Bekal kedua, kita membutuhkan management skill. Rama dipertemukan dengan Sita dalam upacara sayembara atau svayamvara yang digelar oleh Raja Janaka. Dalam upacara itu, Sita memilih sendiri pasangannya. Yang diperhatikannya bukan saja kemampuan Rama, tapi wataknya, akhlaknya. Itulah
Bekal ketiga, kekuatan akhlak. Demikianlah kisah keberhasilan Rama. Tetapi, kemudian, ia pun kehilangan Sita. Untuk meraihnya kembali ia membutuhkan bantuan dari berbagai pihak.
Bekal keempat, keberanian. Burung Jatayu berusaha membebaskan Sita, tapi tidak berhasil. Sebelum gugur, burung itu masih sempat memberitahu nama penculik Sita kepada Rama.
Bekal kelima, tujuan yang jelas. Keberanian saja tidak cukup. Rama juga dibantu oleh adiknya sendiri, Lakshamana, yang berarti “ia yang bertujuan jelas”. Tidak hanya bertujuan jelas, Lakshamana juga berarti “ia yang senantiasa berupaya untuk mencapai Tujuannya”. Dengan hanya bertujuan jelas saja tidak cukup; kita harus berupaya untuk mencapainya.
Bekal Keenam, dedikasi dan komitmen, seperti yang ditunjukkan oleh Hanuman, kera sakti ini yang mencari tahu tentang keberadaan Sita.
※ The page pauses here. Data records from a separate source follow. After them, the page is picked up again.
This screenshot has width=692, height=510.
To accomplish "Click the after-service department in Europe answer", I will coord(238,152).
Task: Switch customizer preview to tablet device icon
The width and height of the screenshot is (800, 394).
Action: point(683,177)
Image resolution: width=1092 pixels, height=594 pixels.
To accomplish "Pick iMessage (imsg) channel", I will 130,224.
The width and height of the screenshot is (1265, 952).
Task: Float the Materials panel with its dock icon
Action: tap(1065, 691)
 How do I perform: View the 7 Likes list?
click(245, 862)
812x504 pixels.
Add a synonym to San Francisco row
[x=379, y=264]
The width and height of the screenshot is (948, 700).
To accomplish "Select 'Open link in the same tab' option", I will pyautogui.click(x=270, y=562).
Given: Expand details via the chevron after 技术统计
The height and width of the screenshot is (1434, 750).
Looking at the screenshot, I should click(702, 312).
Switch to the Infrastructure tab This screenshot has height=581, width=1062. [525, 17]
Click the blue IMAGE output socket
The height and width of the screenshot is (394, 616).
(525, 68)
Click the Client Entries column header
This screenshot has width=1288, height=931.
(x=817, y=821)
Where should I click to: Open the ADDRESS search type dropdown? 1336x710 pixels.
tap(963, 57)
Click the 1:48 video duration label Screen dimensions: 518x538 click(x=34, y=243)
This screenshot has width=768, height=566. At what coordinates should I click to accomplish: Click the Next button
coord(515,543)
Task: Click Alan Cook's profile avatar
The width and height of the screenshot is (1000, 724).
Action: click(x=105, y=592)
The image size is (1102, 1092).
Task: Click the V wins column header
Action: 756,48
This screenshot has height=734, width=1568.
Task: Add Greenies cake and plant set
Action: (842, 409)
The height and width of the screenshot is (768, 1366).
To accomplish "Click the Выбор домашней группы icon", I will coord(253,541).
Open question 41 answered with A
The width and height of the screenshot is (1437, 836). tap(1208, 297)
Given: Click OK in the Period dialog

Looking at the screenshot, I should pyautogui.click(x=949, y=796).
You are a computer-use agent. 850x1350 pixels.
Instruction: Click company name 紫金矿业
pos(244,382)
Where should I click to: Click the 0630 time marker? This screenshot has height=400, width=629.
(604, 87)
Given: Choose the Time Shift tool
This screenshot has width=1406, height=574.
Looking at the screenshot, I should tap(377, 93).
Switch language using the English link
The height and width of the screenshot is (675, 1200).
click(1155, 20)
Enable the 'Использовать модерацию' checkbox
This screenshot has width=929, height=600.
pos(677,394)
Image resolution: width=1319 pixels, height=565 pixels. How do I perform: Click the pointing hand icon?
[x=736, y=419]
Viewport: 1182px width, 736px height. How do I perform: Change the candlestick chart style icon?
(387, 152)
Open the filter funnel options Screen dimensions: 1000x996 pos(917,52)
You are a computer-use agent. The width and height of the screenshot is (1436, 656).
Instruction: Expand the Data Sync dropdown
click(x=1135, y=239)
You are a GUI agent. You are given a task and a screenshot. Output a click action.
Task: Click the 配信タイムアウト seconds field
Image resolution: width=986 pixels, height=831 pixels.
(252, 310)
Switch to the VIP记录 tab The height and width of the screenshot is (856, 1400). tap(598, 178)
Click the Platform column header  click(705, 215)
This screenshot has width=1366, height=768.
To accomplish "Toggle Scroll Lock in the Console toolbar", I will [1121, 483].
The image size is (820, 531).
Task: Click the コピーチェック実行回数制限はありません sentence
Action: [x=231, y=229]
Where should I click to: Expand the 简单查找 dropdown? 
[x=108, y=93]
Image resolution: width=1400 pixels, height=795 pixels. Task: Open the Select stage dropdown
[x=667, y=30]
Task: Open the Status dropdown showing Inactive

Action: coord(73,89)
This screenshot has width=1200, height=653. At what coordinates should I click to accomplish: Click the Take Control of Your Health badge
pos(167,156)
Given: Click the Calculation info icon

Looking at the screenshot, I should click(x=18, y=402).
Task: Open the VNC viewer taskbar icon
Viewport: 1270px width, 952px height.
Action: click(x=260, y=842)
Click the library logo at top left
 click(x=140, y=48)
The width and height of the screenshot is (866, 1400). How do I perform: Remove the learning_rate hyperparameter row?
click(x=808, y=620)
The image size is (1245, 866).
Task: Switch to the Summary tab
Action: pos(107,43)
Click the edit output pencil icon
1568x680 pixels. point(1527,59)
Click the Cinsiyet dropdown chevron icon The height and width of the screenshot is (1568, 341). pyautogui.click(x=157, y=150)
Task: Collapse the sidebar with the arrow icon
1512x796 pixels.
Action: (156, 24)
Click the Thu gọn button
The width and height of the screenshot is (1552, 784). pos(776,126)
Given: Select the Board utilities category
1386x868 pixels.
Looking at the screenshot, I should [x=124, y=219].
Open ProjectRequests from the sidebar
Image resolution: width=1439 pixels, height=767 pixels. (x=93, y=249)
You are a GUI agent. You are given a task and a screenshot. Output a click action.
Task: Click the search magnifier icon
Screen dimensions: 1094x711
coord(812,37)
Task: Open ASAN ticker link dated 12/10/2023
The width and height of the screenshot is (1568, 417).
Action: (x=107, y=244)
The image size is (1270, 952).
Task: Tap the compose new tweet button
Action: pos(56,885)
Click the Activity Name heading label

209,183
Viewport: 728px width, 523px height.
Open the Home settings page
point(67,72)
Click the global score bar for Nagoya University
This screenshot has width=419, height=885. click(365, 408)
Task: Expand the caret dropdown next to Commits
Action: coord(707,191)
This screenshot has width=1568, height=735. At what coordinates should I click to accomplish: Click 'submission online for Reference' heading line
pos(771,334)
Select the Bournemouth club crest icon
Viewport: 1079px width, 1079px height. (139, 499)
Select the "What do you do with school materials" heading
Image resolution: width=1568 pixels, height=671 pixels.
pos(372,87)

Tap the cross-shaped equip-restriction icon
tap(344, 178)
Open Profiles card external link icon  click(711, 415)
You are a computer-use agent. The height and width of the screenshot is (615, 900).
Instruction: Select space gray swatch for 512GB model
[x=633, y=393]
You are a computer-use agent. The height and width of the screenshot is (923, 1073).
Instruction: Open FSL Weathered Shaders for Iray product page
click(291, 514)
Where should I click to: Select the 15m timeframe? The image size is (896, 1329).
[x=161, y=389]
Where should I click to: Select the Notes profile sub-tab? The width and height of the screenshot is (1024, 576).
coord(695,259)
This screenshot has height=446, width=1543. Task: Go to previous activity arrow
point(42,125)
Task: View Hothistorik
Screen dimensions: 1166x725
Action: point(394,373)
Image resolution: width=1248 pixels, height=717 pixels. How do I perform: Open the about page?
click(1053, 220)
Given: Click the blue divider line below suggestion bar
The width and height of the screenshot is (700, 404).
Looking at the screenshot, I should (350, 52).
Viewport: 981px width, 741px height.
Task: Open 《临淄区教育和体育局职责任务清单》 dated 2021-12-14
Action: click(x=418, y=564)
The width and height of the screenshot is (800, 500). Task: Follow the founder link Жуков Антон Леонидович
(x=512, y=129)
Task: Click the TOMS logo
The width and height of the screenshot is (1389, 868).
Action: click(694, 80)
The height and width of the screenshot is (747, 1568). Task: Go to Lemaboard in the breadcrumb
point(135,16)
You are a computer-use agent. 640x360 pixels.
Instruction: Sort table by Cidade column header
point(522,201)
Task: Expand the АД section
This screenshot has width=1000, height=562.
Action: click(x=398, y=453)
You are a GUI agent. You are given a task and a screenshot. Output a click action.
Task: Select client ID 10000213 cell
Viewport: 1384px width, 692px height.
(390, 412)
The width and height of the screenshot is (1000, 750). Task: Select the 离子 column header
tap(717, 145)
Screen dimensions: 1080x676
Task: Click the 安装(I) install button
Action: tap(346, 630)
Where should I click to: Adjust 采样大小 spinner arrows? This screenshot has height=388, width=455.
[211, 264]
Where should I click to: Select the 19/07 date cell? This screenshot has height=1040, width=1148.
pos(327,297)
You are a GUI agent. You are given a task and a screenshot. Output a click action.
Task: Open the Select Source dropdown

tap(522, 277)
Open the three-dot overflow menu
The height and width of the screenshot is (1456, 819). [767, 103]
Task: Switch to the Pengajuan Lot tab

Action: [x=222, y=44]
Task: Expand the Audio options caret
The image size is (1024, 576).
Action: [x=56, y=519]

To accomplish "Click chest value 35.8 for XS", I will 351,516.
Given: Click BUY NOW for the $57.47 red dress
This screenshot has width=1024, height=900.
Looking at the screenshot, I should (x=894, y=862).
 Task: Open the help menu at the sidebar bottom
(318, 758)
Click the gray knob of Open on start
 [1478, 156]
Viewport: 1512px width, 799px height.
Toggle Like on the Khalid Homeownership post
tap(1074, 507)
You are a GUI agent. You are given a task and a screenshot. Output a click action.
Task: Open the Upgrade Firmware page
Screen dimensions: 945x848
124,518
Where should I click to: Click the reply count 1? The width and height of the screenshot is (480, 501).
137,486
Bekal ketujuh, communication skills. Hanuman memang tokoh yang unik. Dari sekian banyak keahliannya, salah satunya adalah keahliannya dalam hal berkomunikasi. Ya, dari tokoh yang satu ini, kita memperoleh dua bekal sekaligus. Hanuman menyampaikan pesan Sri Rama kepada Sita dengan baik. Ia berhasil meyakinkan Sita bahwa dirinya betul mewakili Rama. Ia juga berupaya dengan baik untuk menyampaikan pesan Sri Rama kepada Rahwana, Walau Rahwana tidak mendengar pesannya. Rahwana tidak mau mengembalikan Sita, dan dengan cara itu ia memprakarsai sendiri kehancurannya. Sebelum itu Hanuman juga dapat menghubungkan Rama dengan Sugriwa, raja para kera, sehingga mereka dapat menjalin kerjasama yang baik. Semua ini terjadi berkat keahlian Hanuman dalam bidang komunikasi.
Bekal kedelapan, gotong royong. Belajar dari kerjasama antara Sugriwa dan Rama. Janganlah mengharapkan bisa hidup di dunia ini tanpa kerjasama yang baik. Bahkan untuk sekedar bisa bertahan hidup pun harus ada teamwork. Akan tetapi gotong royong tidak berarti “aku membantumu mencari ikan”. Goyong royong menuntut supaya “aku mengajarkan cara menangkap ikan kepadamu”. Gotong royong bahkan tidak berarti “aku memberimu kali”, tetapi “membantumu memberdayakan diri, supaya kau dapat membeli sendiri kail yang dibutuhkan”. Istilah bagi gotong royong dalam bahasa Sanskerta adalah : Parasparam bhaavayantah saling mengisi. Berarti, dalam upaya itu tidak ada pihak diatas sebagai pemberi dan pihak dibawah sebagai penerima. Keduanya sama-sama membantu, sama-sama mengisi. Semangat untuk bergotong royong seperti ini lahir dari kesadaran bahwa kita semua dipertemukan dalam medan energi yang sama. Kita semua bersatu dalam kasih Allah.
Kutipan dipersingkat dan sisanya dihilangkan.